Nicholas David Tlelfer v Costas Sakellarios

JurisdictionEngland & Wales
JudgeJudge Mackie QC
Judgment Date19 June 2013
Neutral Citation[2013] EWHC 1556 (Comm)
Docket NumberCase No: 2011 FOLIO 1549
CourtQueen's Bench Division (Commercial Court)
Date19 June 2013

[2013] EWHC 1556 (Comm)

IN THE HIGH COURT OF JUSTICE

QUEEN'S BENCH DIVISION

COMMERCIAL COURT

Royal Courts of Justice

Strand, London, WC2A 2LL

Before:

His Honour Judge Mackie QC

Case No: 2011 FOLIO 1549

Between:
Nicholas David Tlelfer
Claimant
and
Costas Sakellarios
Defendant

Laurent Sykes (instructed by Spring Law) for the Claimant

Alan Gourgey QC and Hui Ling McCarthy (instructed by Davenport Lyons) for the Defendant

Hearing dates: 15 to 17 April 2013

Judge Mackie QC
1

This is a claim for payment of about £930,000 under a Deed ("the Deed") which required the Defendant to make a series of payments to the Claimant. The liability is undisputed in principle but the Defendant claims that he should have deducted PAYE on past payments and also on those now overdue but not yet made. The dispute raises issues of tax law, the application of which depends on differences about the construction of the Deed and about the facts.

2

Under the Deed dated 4 January 2007 between the parties the Defendant, Mr Sakellarios, agreed to make payments totalling £2,820,000 to the Claimant, Mr Telfer, in accordance with the instalment plan contained in the Schedule. By 7 May 2010, he had paid a total of £1,940,301 but had fallen behind with the payment schedule. By a supplemental deed ("the Supplemental Deed") dated 7 May 2010, the Deed was varied to give more time for payment.

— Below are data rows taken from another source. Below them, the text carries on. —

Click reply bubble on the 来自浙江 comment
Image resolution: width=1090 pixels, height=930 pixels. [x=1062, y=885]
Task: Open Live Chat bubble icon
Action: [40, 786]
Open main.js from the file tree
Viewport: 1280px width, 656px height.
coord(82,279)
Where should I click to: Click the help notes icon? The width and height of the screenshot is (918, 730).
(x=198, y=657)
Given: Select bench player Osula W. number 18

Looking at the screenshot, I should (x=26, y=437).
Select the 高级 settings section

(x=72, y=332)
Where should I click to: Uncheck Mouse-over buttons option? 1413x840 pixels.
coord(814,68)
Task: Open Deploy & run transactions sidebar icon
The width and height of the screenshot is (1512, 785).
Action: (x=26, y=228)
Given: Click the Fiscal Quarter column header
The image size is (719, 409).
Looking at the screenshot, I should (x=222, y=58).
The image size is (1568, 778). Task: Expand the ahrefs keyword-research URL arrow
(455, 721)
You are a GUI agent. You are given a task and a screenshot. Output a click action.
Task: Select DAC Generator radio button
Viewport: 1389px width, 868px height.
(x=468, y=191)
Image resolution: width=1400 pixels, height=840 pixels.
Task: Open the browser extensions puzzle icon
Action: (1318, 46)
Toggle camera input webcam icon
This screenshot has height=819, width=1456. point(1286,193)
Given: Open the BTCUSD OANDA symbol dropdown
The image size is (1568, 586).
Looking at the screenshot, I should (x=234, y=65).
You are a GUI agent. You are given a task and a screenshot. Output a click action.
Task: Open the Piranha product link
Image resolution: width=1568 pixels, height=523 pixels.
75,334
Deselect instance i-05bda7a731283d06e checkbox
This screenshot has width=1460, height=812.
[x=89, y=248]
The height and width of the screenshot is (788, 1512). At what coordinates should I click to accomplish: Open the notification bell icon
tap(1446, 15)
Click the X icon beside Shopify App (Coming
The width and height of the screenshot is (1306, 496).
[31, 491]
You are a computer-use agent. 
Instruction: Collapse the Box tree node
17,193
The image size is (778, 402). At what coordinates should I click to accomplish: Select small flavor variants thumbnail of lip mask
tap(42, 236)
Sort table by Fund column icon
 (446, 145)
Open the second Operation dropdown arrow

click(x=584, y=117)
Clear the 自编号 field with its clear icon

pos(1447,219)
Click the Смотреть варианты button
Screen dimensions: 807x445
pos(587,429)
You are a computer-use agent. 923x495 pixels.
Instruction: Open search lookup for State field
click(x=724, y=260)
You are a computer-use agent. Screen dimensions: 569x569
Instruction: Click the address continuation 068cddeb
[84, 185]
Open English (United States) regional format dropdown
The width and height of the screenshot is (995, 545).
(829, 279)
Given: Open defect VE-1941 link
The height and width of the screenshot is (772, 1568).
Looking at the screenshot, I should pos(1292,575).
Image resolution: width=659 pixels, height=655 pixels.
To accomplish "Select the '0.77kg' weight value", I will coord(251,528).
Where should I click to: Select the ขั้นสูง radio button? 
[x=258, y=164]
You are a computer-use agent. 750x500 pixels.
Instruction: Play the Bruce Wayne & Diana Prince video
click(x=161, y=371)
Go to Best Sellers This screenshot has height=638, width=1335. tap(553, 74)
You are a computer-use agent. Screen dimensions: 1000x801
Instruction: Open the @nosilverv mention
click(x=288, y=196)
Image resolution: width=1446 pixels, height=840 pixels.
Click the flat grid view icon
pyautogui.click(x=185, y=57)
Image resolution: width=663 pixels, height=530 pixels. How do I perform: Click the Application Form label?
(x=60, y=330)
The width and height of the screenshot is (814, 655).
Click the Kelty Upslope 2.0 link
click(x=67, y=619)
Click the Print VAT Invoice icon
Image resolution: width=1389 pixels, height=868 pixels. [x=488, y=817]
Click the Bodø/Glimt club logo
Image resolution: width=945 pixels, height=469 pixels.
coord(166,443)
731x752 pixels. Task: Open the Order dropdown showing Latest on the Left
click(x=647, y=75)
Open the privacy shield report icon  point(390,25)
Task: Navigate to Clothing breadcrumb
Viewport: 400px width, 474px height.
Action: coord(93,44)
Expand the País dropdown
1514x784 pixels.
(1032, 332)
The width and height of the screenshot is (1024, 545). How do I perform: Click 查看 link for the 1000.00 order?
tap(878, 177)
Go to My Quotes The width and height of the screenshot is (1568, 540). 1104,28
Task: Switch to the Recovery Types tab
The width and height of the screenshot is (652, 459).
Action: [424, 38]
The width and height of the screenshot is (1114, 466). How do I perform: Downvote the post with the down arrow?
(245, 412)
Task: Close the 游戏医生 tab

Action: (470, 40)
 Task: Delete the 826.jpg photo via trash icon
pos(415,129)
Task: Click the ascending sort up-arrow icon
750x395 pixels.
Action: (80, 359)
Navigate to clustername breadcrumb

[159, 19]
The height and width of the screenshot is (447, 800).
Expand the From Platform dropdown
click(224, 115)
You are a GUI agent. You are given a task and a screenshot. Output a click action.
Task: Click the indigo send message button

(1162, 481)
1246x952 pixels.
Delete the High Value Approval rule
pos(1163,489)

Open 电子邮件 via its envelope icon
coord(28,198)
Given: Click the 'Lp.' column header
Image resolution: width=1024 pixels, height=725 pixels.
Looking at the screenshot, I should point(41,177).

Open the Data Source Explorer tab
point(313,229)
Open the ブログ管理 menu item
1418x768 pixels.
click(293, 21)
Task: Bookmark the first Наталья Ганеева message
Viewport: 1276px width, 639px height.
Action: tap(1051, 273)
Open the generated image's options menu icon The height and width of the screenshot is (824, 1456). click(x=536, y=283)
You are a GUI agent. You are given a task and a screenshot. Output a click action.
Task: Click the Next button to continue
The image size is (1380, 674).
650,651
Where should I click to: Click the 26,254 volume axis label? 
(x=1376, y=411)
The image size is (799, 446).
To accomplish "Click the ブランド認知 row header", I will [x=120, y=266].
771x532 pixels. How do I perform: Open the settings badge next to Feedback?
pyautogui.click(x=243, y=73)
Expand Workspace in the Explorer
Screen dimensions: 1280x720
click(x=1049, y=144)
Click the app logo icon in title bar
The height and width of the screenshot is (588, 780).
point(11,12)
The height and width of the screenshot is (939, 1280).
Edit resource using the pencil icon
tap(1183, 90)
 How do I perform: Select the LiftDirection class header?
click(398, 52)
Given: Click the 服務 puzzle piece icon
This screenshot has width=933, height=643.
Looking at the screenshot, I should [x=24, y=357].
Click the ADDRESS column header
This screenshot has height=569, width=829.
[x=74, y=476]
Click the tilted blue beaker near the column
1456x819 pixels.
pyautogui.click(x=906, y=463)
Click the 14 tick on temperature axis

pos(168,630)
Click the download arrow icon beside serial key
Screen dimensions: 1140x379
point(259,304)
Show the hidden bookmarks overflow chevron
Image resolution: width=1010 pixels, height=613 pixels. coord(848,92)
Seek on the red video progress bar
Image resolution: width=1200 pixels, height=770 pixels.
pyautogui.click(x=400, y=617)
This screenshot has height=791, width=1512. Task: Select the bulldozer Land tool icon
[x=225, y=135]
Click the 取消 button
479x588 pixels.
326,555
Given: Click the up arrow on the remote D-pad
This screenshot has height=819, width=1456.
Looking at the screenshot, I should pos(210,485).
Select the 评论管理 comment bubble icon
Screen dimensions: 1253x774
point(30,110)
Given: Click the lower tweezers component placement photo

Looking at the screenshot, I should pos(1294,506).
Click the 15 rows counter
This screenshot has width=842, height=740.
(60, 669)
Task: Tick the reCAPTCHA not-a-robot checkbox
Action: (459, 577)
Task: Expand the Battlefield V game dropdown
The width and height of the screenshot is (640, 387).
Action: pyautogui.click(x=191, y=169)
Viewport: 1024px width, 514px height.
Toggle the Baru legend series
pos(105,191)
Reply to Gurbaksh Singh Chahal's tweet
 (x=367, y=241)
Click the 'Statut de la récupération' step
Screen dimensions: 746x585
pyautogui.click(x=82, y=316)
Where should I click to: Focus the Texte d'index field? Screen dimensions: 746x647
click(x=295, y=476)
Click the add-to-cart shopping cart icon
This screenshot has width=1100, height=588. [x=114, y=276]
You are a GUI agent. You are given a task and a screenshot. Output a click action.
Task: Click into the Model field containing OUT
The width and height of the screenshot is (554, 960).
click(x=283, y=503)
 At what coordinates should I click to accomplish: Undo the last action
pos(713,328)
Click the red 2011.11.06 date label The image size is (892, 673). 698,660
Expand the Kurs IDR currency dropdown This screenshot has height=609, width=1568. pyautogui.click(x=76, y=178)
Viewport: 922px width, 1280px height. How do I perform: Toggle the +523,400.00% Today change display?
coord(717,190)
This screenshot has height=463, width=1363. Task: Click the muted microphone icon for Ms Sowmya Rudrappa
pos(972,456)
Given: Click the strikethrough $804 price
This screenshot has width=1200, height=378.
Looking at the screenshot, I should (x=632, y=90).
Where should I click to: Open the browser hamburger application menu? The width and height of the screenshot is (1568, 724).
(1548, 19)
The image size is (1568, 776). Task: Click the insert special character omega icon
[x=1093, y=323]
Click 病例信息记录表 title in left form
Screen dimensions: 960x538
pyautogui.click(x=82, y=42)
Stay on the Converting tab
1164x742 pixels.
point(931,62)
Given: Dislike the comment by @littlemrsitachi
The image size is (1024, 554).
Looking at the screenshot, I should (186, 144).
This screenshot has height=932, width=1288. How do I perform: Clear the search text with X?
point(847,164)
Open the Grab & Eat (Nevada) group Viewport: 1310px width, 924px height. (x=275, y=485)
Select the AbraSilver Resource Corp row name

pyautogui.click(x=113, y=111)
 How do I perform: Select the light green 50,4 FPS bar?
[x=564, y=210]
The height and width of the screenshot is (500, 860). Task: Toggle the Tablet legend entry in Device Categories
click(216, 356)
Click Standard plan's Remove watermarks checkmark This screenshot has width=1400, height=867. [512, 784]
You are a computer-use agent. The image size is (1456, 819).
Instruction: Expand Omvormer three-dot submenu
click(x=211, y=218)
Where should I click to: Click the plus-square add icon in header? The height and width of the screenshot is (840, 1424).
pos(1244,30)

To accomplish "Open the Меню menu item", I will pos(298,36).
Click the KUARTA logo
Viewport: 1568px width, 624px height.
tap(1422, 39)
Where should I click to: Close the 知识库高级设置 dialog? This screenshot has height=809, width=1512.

Since 7 May 2010, Mr Sakellarios has made further payments totalling £155,000.

3

The Deed provides by clause 6.1 that all amounts due shall be paid in full without any deduction or withholding other than as required by law. The Defendant's case is that each of the payments made or required to be made under the Deed constitutes employment income under the Income Tax (Earnings and Pensions) Act 2003. He says that he was obliged by law to make a deduction from the payments. He claims the right to deduct tax from future payments and to be reimbursed for what he should have deducted in the past. The Claimant contends that the Defendant's claim is misconceived on numerous grounds.

4

Both parties have been at fault in not accounting for tax due on the Deed and the transactions which surround it. Both are subject to investigation by HMRC and I have indicated that the Court will not make a final order in this case unless and until it is clear that its terms will not prejudice the public's ability to recover tax that one or both parties should properly pay. There is some confusion about quite what has been disclosed to HMRC by each party and with what result as disclosure on this issue was limited and given very late.

5

At the trial I heard evidence from each party, there were no other witnesses. While there was fundamental disagreement about what was said and why things were done at various times many facts are agreed or not much in dispute.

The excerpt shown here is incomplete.